Most people who play golf find that they want or need to improve their golf game. Even the top pros need to keep working on their game in order to keep progressing. I guess the only people that don’t want or need to improve their golf game are those occasional players who just like to walk the course with their friends for a bit of fun.
Assuming that you fall into the category of the vast majority of golfers who want to improve their game how do you go about it? For most people the answer lies in spending some time with a golf professional at their local club. But for this investment of time and money to be most valuable you have to know what aspect of your game you want to improve. For example, you might be looking for tips on how to improve your swing, your putting, your chipping, your putting, your driving, your iron shots or your fairway woods.
As you can see just from these examples, there are many aspects to a golfer’s game and you simply can’t hope to improve them all at once. Therefore, it is imperative that you narrow it done so that your golf pro can give specific attention to the part of your game you most want to improve. In some cases this might be obvious. For example, if you keep slicing your irons off the fairway or taking three putts when you know you should be taking two, these become fairly obvious elements that you can ask your golf coach to work on.
But what if your game is suffering from a multitude of minor problems? Perhaps there is nothing obvious but it just doesn’t feel like you are playing at the top of your game or perhaps, you have some good holes and some bad ones and your aim is to improve your consistency. How do you go about narrowing down what you need to work on?
I’d like to share a tip with you that I stumbled across by accident. This only came about because I had four pre-paid golf lessons that were about to expire and I used them to play nine holes with the golf pro at my local club. We just played and chatted and he didn’t coach me once. At the end of the nine holes we went to the clubhouse for some lunch and went through his notes. He had identified four areas of my game that I should work on including my swing, my chipping, my pitching and my stance. He suggested that we should have a lesson on each of these aspects of my golf game followed by me practicing at the driving range and on the course.

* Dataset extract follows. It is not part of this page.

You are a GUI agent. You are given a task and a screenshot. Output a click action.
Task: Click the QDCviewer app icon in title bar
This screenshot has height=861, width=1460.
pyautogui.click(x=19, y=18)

As it was the end of the season I decided to wait until the following year and I took him up on his suggestion at the beginning of the following season. We started with stance and swing, then a few weeks later we worked on the pitching and finally, the pitching. By the end of the season my handicap had come down by six shots which of course, I was delighted by.
We then had another nine holes at the end of the season and worked out a coaching plan for the new season. And that’s where I am at now, waiting for the new season to start so that I can improve my golf game and my handicap further still.
So my advice is this, get a golf pro to analyze your game and identify what you need to work on before you have any lessons.